-------- Extracted records --------

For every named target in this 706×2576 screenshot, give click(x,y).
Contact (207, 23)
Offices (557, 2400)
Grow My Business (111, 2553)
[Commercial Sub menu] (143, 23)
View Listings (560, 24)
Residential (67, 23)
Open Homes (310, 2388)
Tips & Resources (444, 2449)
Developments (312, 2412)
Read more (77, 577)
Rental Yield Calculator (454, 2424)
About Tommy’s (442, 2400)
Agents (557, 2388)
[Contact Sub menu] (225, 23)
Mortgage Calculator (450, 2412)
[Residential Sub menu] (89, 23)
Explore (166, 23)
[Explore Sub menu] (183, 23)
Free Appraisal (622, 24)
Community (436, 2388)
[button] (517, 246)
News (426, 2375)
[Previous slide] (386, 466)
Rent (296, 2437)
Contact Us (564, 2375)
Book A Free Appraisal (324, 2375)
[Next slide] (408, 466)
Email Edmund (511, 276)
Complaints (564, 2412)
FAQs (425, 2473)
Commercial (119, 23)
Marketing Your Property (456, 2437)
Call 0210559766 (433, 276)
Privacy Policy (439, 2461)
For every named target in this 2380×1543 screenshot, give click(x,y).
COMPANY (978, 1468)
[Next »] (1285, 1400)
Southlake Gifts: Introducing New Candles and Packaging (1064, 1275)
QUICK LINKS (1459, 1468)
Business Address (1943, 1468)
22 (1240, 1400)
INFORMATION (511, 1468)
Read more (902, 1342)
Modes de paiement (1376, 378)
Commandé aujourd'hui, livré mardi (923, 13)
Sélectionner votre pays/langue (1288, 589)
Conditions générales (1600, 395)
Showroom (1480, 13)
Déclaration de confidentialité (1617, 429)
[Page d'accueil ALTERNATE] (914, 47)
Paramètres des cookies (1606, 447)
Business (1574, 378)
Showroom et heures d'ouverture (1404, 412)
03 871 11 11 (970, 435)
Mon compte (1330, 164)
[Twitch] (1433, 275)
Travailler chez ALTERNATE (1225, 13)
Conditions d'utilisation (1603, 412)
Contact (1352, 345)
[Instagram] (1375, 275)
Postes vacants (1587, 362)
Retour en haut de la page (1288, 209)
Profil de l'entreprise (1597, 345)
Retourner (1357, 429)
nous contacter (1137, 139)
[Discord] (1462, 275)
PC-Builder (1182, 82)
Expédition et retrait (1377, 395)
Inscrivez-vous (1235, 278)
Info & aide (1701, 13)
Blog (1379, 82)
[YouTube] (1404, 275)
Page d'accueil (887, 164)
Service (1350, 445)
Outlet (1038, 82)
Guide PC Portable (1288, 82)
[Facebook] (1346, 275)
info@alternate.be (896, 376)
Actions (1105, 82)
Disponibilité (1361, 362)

--------

### [Task requirements]
Above are the records; copy exactly the lines from the line with "[Residential Sub menu] (89, 23)" through the line with "Blog (1379, 82)", both included.

### [Reply to the exercise]
[Residential Sub menu] (89, 23)
Explore (166, 23)
[Explore Sub menu] (183, 23)
Free Appraisal (622, 24)
Community (436, 2388)
[button] (517, 246)
News (426, 2375)
[Previous slide] (386, 466)
Rent (296, 2437)
Contact Us (564, 2375)
Book A Free Appraisal (324, 2375)
[Next slide] (408, 466)
Email Edmund (511, 276)
Complaints (564, 2412)
FAQs (425, 2473)
Commercial (119, 23)
Marketing Your Property (456, 2437)
Call 0210559766 (433, 276)
Privacy Policy (439, 2461)
For every named target in this 2380×1543 screenshot, give click(x,y).
COMPANY (978, 1468)
[Next »] (1285, 1400)
Southlake Gifts: Introducing New Candles and Packaging (1064, 1275)
QUICK LINKS (1459, 1468)
Business Address (1943, 1468)
22 (1240, 1400)
INFORMATION (511, 1468)
Read more (902, 1342)
Modes de paiement (1376, 378)
Commandé aujourd'hui, livré mardi (923, 13)
Sélectionner votre pays/langue (1288, 589)
Conditions générales (1600, 395)
Showroom (1480, 13)
Déclaration de confidentialité (1617, 429)
[Page d'accueil ALTERNATE] (914, 47)
Paramètres des cookies (1606, 447)
Business (1574, 378)
Showroom et heures d'ouverture (1404, 412)
03 871 11 11 (970, 435)
Mon compte (1330, 164)
[Twitch] (1433, 275)
Travailler chez ALTERNATE (1225, 13)
Conditions d'utilisation (1603, 412)
Contact (1352, 345)
[Instagram] (1375, 275)
Postes vacants (1587, 362)
Retour en haut de la page (1288, 209)
Profil de l'entreprise (1597, 345)
Retourner (1357, 429)
nous contacter (1137, 139)
[Discord] (1462, 275)
PC-Builder (1182, 82)
Expédition et retrait (1377, 395)
Inscrivez-vous (1235, 278)
Info & aide (1701, 13)
Blog (1379, 82)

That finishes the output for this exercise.